Similarly, Tim Graham, head of capital strategies, Asia Pacific at JLL in Singapore, also believes Asia’s real estate investment market will grow by 10% to 15%. Henry Chin, global head of investor thought leadership and Asia Pacific head of research for CBRE in Hong Kong, is a little more conservative, forecasting a rise of between 5% and 10%.
The rise in Asia Pacific property interest is part of a gradual global investor trend to gain greater exposure to the private asset class. JLL estimates real estate allocations will account for 10.9% of global institutional investors’ assets under management by the start of 2022, up from 10.6% at the start of 2021 and 10.5% at the start of 2020.
CBRE estimates that global private equity funds alone have $300 billion in dry powder reserved for real estate deals, although no number was available for Asia alone.
Asia looks set to see more than its fair share of the new flows, in keeping with greater global interest in the region, said Graham.
“The last decade has seen real estate activity rise across Asia Pacific twice to three times faster than growth in Emea (Europe, Middle East and Africa) and the US,” he told AsianInvestor. He said global investors have been attracted by a broadening in the complexity of transactions in the region, with fund re-capitalisations and joint ventures now common.
Asian fund managers have been raising assets fast from local investors. Joseph Lee, co-chief executive and president of Seoul-based Igis Asset Management – which buys property in Korea on behalf of local institutional clients – said the company intends to close a logistics fund of $300 million and a data centre fund of $120 million in the coming weeks. It already closed a $110 million mezzanine debt fund in December.
“We have seen active fund raising in recent months from Korean institutions focused on domestic real estate,” Lee told AsianInvestor. “Many investors have annual deployment budget that they must spend during the year. Since the pandemic happened in March, many had a lot of trouble travelling abroad and so have been allocating capital [domestically].”
Further regional property investment is likely. According to CBRE’s Asia Pacific Investor Intentions survey, published in April, 59% of respondents reported they would increase investment over the previous year, only 8% said they would invest less (the survey quizzed 492 mainly Asia Pacific-based investors during November and December 2020).
Cross border flows from Asian investors are increasing: in the first quarter of 2021 they totalled $3.3 billion, 31% higher than the first quarter in 2020, according to JLL.
Regional investors have seen the value of reaching beyond home markets. “The benefits of portfolio diversification – both at a sector level and geographic level – were highlighted during the pandemic as certain markets and economies and sectors were clear outperformers in terms of liquidity and value,” said Graham.
EUROPEAN INTEREST
The appeal of Asia’s property market has also attracted major asset owners from outside the region.

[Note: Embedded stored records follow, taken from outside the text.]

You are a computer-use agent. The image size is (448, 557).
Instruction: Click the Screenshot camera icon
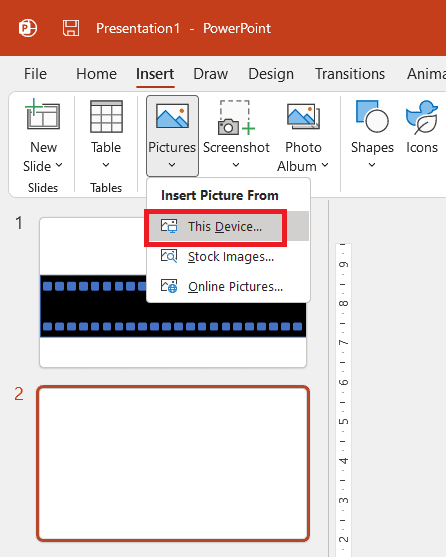236,118
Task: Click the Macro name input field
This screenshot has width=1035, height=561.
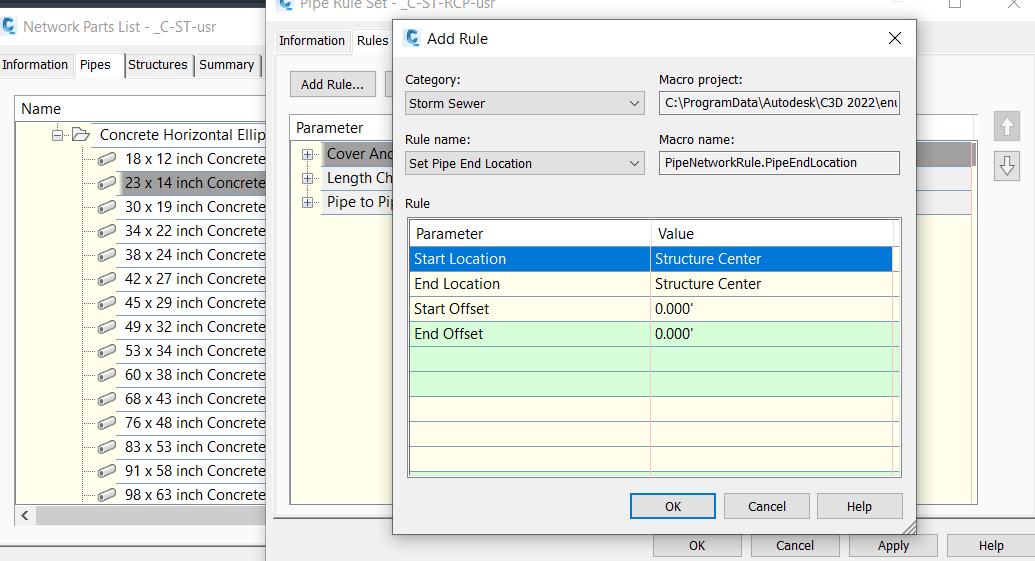Action: point(779,163)
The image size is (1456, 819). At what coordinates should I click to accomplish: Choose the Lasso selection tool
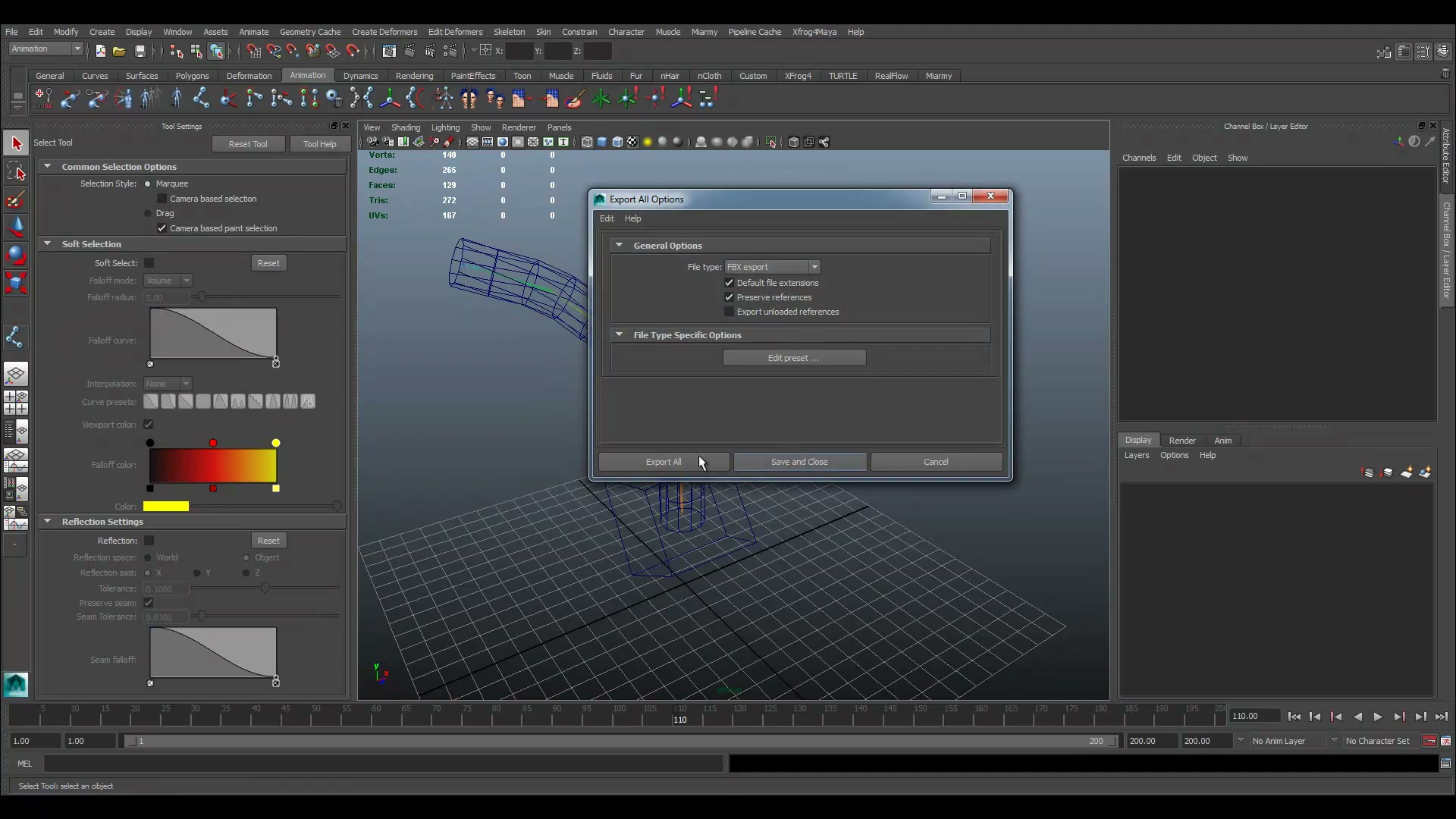pyautogui.click(x=16, y=171)
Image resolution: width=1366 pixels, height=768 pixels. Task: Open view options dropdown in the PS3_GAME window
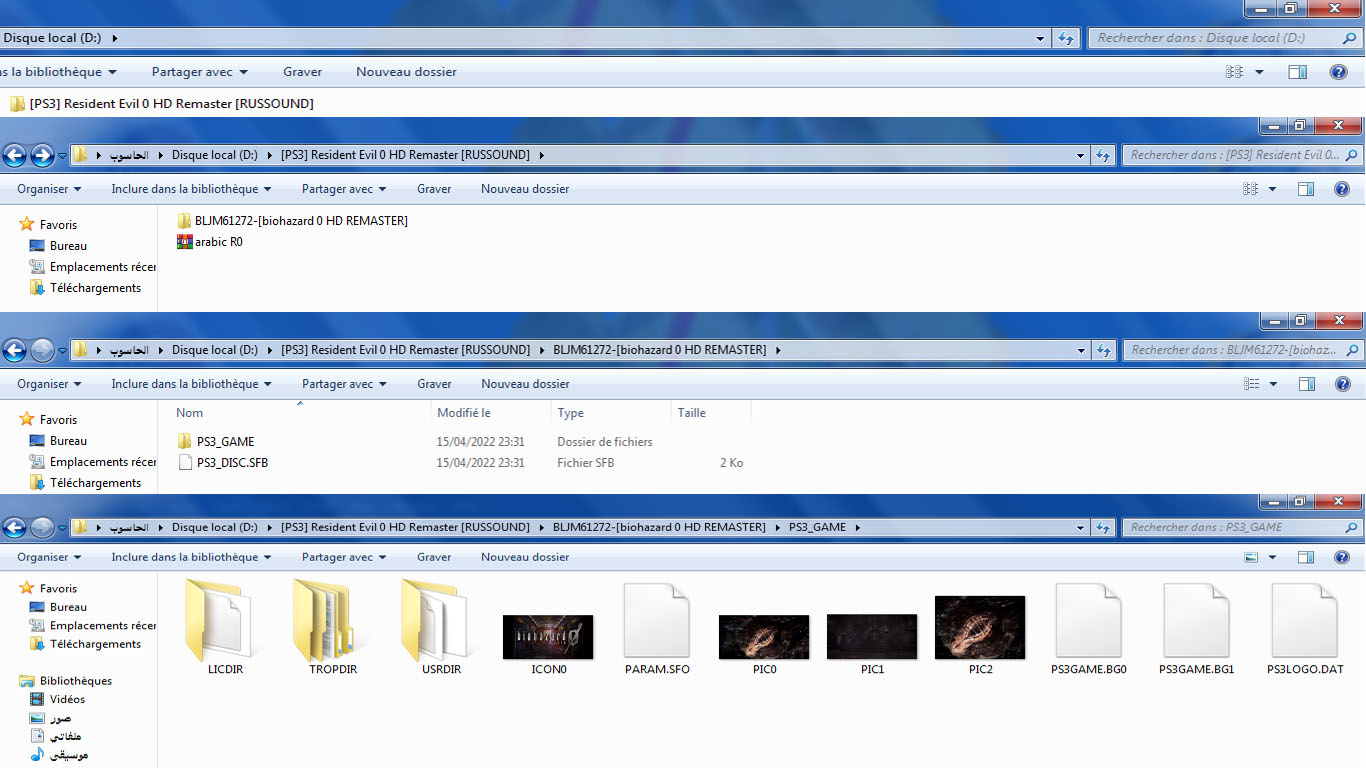(1272, 557)
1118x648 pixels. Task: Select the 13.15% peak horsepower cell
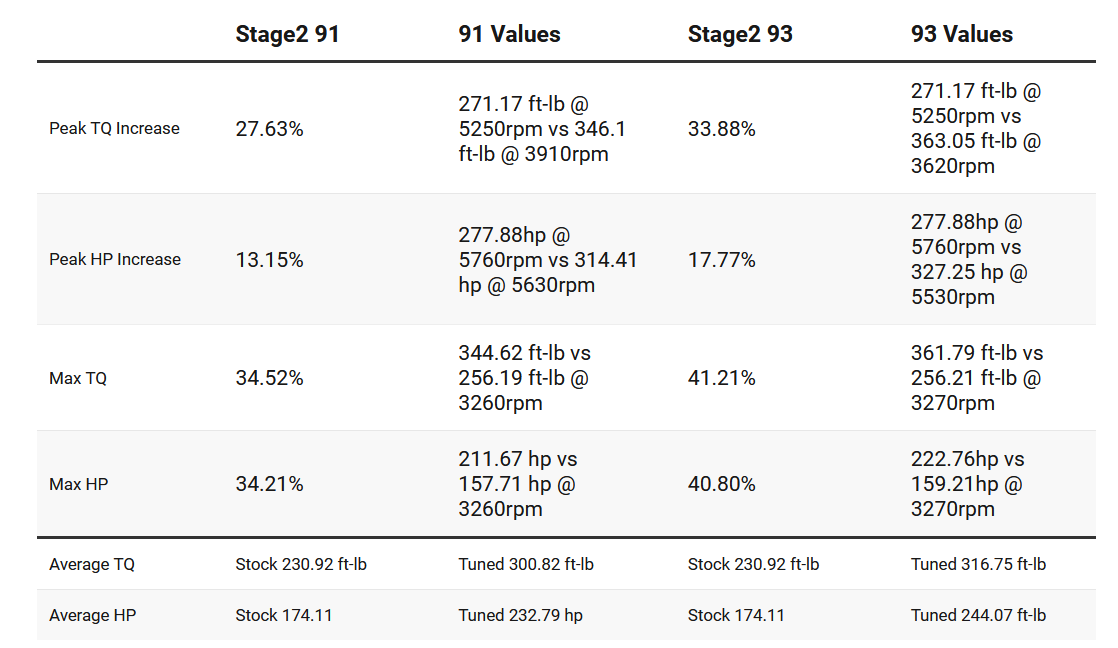coord(269,260)
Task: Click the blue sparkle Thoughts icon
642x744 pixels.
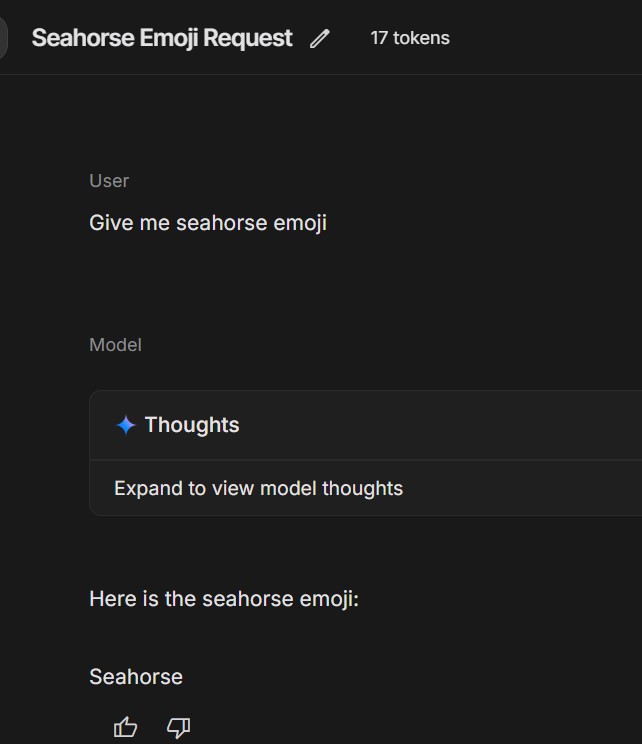Action: pos(126,425)
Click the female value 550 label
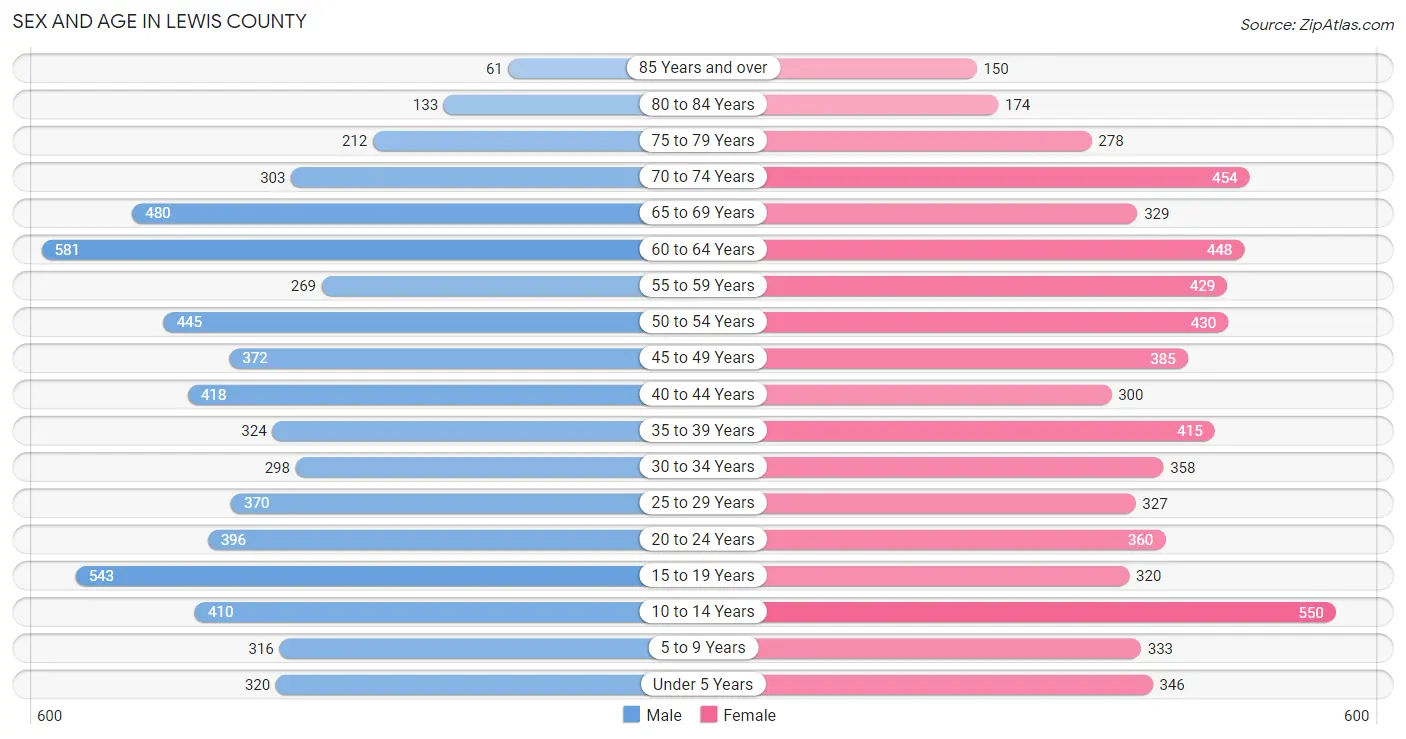 [x=1311, y=613]
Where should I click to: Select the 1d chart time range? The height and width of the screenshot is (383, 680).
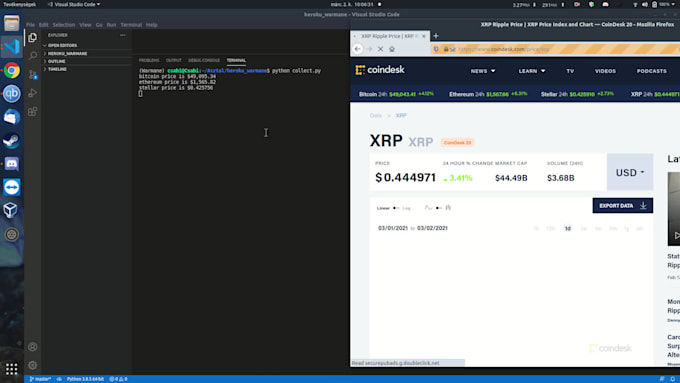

In June 2020, Allianz Real Estate, the captive investment and asset manager for real estate within Allianz Group, announced a strategic partnership with Korea’s National Pension Service (NPS) to establish an investment platform of $2.3 billion – with a capacity of $4.6 billion – to build a diversified core portfolio of high-quality properties in the Asia Pacific region.
It was the first third-party equity fund to be raised for Allianz Real Estate and led to a subsequent $200 million of third-party capital raised from another like-minded institutional investor, which the company declined to name, for a co-investment sleeve to invest in core Japanese residential property.
“Real estate liquidity has remained high, resulting in competition and increasing capital value across most sectors. Asian property owners remain well capitalised and regional institutional interest remains high, driving mega trends and negative risk-free rates, which provide real estate yield support.”
This article has been updated to clarify the full job title of Henry Chin of CBRE.